The items of XXXXX equipment are all incorporated into XXXXX and XXXXX rooms in regular XXXXX buildings, which require special construction standards to accommodate the equipment. These construction standards include XXXXX walls, concrete floors, hardwiring and solid placement of the XXXXX equipment in order to minimize movement of the machinery and equipment.

The representative of Petitioner also testified regarding an XXXXX at PETITIONER that was placed in the room in the XXXXX prior to the roof being put on the room, and if it is ever necessary to remove the XXXXX, a wall will have to be removed from the building.

The threshold issue to be determined by the Commission is whether the XXXXX equipment qualifies as equipment attached to real property in a permanent or semi-permanent manner in accordance with Utah Administrative Rules, statutory law and case law.

The Tax Commission originally promulgated sales tax regulation number 78 to be effective July 1, 1959. For the years in issue, the former regulation was codified as rule R865-19S-78, Utah Administrative Rules, and will be referred to herein as rule A78S@.

The relevant part of rule 78S is as follows:

(F) Property, fixtures or equipment attached to real property, in a permanent or semi-permanent manner, shall be considered as real property while so attached; but if removed from the premises for the purpose of repairs, shall be considered as tangible personal property.


(G) Amounts paid or charged for repairing, building or renovating real property, as such, are not taxable, except as explained in Rule R865-19S-58.

 

Rule R865-19S-78, Utah Administrative Code, was recently amended so that paragraph (B)(2)(a) provides as follows:

(a) For purposes of B., (dealing with charges for repair, renovation, washing or cleaning of tangible personal property) fixtures, trade fixtures, equipment or machinery permanently attached to real property shall be treated as real property while so attached, but shall revert to personal property when severed from the real property;

(b) Mere physical attachment is not enough to

indicate permanent attachment.

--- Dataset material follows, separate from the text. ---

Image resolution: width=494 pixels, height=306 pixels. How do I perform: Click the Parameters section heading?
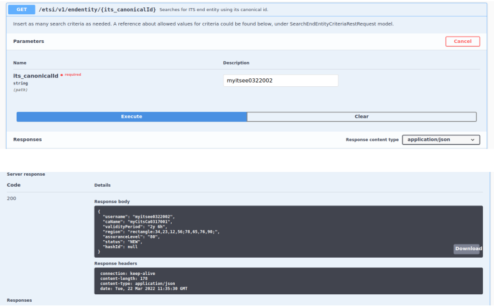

Portable or

movable items that are attached merely for

convenience, stability or for an obvious

temporary purpose are considered personal property, even when attached to real property.

 

(c) An item is considered permanently attached if:

 

(I) attachment is essential to the operation or use of the item and the manner of attachment suggests that the item will remain affixed in the same place over the useful life of the item; or

 

(ii) removal would cause substantial damage to the item itself or require substantial alteration or repair of the structure to which it is affixed.

 


Based upon the foregoing, and the representations made at the hearing, the Commission finds that the items of equipment on which the repairs were made constitute trade fixtures, and further finds that the equipment has been semi-permanently attached to the buildings and that they will remain affixed in the same place over the useful life of the item. Based upon the new rule, all trade fixtures are treated as real property while so attached, and that because the items are semi-permanently attached that even under the old rule such items were not those for which repairs would be taxed.

DECISION AND ORDER

Based upon the information presented at the hearing, and the records of the Tax Commission, the Commission finds that the request for refund as to the repairs on the equipment located at PETITIONER should be granted. Regarding the sales tax on the repairs at the other three XXXXX, if the equipment is similar to that located at PETITIONER, then the refund request for the sales tax on the repairs to such equipment should likewise be granted. If such equipment is different than the equipment at PETITIONER then the Respondent may pursue that matter further with the Commission, but otherwise, the refunds thereon should be granted.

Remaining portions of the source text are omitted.